In terms of specific taxes, though, Throne said the state would have a lot of options, and all of the state should evaluate which options would function best in Wyoming.

“We’re trying to build a tax structure for our economy of the future, not our economy of the past,” Throne said. “Energy, and mineral extraction, are going to continue to be our backbone for the considerable future, but it’s just not right to expect that one sector to pay all of our bills; it’s also not practical.”

Ensuring funding that will allow Wyoming services, such as public education, to continue to thrive, Throne said, also doubles as a way to guarantee that Wyoming is providing the infrastructure and amenities to make it attractive to new businesses.

Gordon, however, said the REMI study used hypothetical companies from several different industries to project the impact they would have on the state if the state subsidized them to come in. The model businesses the study used were large companies that would place a significant burden on the state due to their size, in addition to the subsidies the state would pay them.

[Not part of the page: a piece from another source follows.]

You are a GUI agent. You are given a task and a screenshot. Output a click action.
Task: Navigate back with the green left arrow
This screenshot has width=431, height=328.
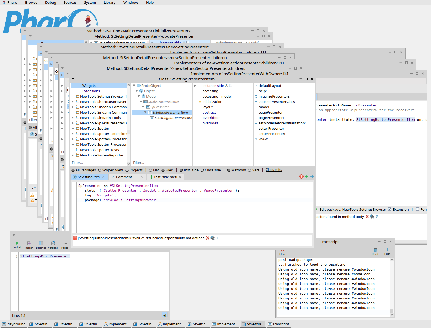[307, 176]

“It is not clear to me that the same equation holds true if we do what I’m suggesting,” Gordon said.

Gordon’s approach to diversifying Wyoming’s economy would be twofold. He said he believes there are opportunities to diversify within the energy sector by placing more emphasis on processes that add value to minerals, similar to the activities of Atlas Carbon in Gillette, which uses activated carbons to make products used in air and water treatment systems, and to Ramaco’s proposed Sheridan County facility, which aims to use carbon resins to manufacture a wide range of products.

“In both of those cases, my view is those are helpful and I’d like to see us continue down that path,” Gordon said. “…There are all those sorts of things that can help add to our revenue stream by adding value to the products that we do tax.”

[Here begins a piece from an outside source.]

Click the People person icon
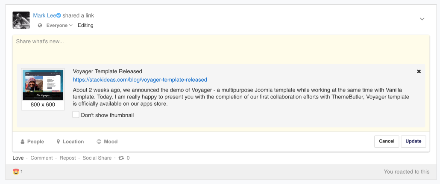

The second part of Gordon’s diversification plan is to encourage more entrepreneurship and small-business development. Those businesses, Gordon said, pay property taxes and sales taxes, among others, to the community in which they are located.

“If we put the pieces in place to make it so that Wyoming is an attractive place for small businesses to come locate and build, then we don’t have the same burdens,” Gordon said. “[Those businesses] pay their way a little better as they grow.”

He added that he has not dismissed the idea of creating new taxes to broaden Wyoming’s tax structure, but it is only something he would consider as a last resort.

Current Gov. Matt Mead created the Economically Needed Diversity Options for Wyoming initiative as a way to develop a long-term strategy for diversifying the state’s economy and the Legislature-allocated funding to create councils dedicated to exploring the priorities the initiative identified.

The state’s next governor will be in charge of continuing and growing Mead’s initiative, and both candidates are cautiously optimistic about ENDOW as a piece of the big-picture project.

Both Gordon and Throne highlighted improving infrastructure for services such as broadband as a priority for the state to attract new businesses. Much of the legislation related to ENDOW was aimed at developing that infrastructure as well, but Throne said she has seen past diversification efforts in the state make recommendations that were never implemented.

“I think ENDOW is a little too futuristic,” Throne said. “We need ENDOW now; there are things we need to be doing now.”

Gordon drew similar comparisons between ENDOW and previous diversification initiatives, such as the Wyoming Future’s Initiative in the 1980s. If elected, Gordon said he would use the recommendations of the various ENDOW-related councils as guides in developing his own path forward.

“I think ENDOW has done a lot to raise a number of questions and maybe some ideas which need to be worked on as we go forward,” Gordon said. “Is ENDOW the recipe? I don’t think so. Is it part of the ingredients? Probably so.”

The election for the state’s next governor will be held on Nov. 6. Early voting begins Sept. 21.